Among rusting vehicles and machinery lining the Giant Mine boat launch parking lot is the former gold mine’s first-ever fire truck. For the past five years, the pumper truck has been missing a door – until this week.
Peter Houweling, general manager at Kavanaugh Brothers Ltd, donated his time to weld the long-missing door back into place.
“Peter’s a great guy,” said Ryan Silke, director of the Yellowknife Historical Society. “It’s just a good demonstration of the community’s interest in helping us out with this display.”
In 2015, someone cut the truck’s door off its hinges and stole it. Silke said the truck already had its windshield smashed long before that.
“I went out there just to do some routine work at the site and I noticed there was a gaping hole in the truck,” Silke recalled. “That was kind-of a shock.”
After the case gained media attention, Silke said the door – which reads “Giant Yellowknife Mines Limited” in yellow letters – was returned, along with an anonymous apology note.
Since then, the door has been sitting in storage. Silke said until recently, he hasn’t had time to have it reattached.
According to Silke, the pumper truck was purchased around 1950, when the mine’s fire department first began operating. The truck ran for 20 years at Giant Mine, he said, until it was replaced with a more modern model.
“Back in those days, Giant Mine was pretty isolated from Yellowknife,” Silke explained. “There was a road, but to get a fire truck from Yellowknife to Giant Mine, it would’ve taken a long, long time.”
The truck is an “iconic piece of Giant Mine,” he said, and has been cared for over the years by former employees.
The Giant Mine boat launch is home to several pieces of machinery from the former gold mine.

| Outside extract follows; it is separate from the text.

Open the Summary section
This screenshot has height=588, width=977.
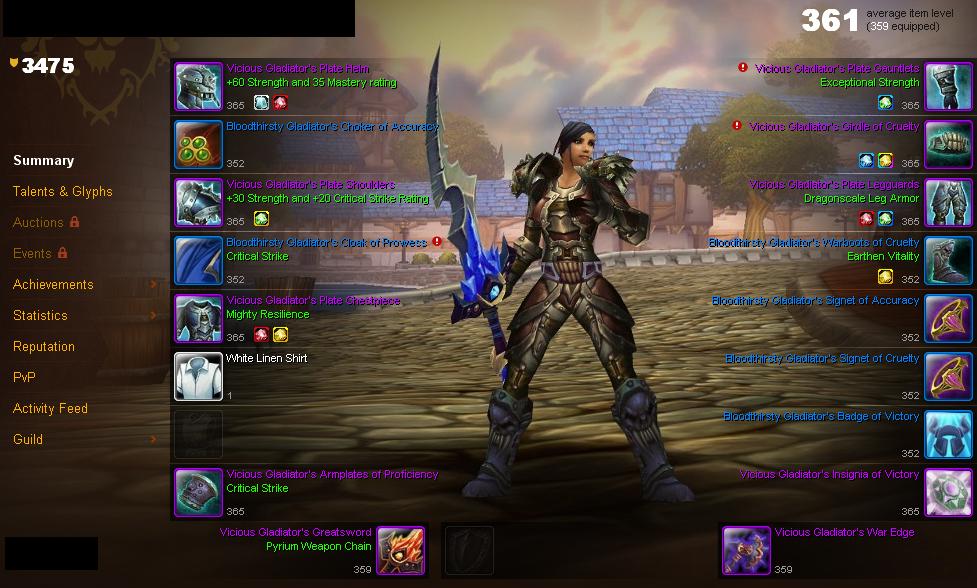[x=43, y=161]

The truck is one of several items the society hopes will form part of a mining museum displaying the rich history of mining in and around Yellowknife.
Silke noted volunteers clean up the boat launch parking lot every year, which is a popular public area. People use the vintage vehicles and machinery as a backdrop for photo shoots, he said, and recently a Taiko drumming group used the site to film an annual commemoration of a famous Japanese drummer.
“We just want to make it enjoyable for everybody,” Silke said.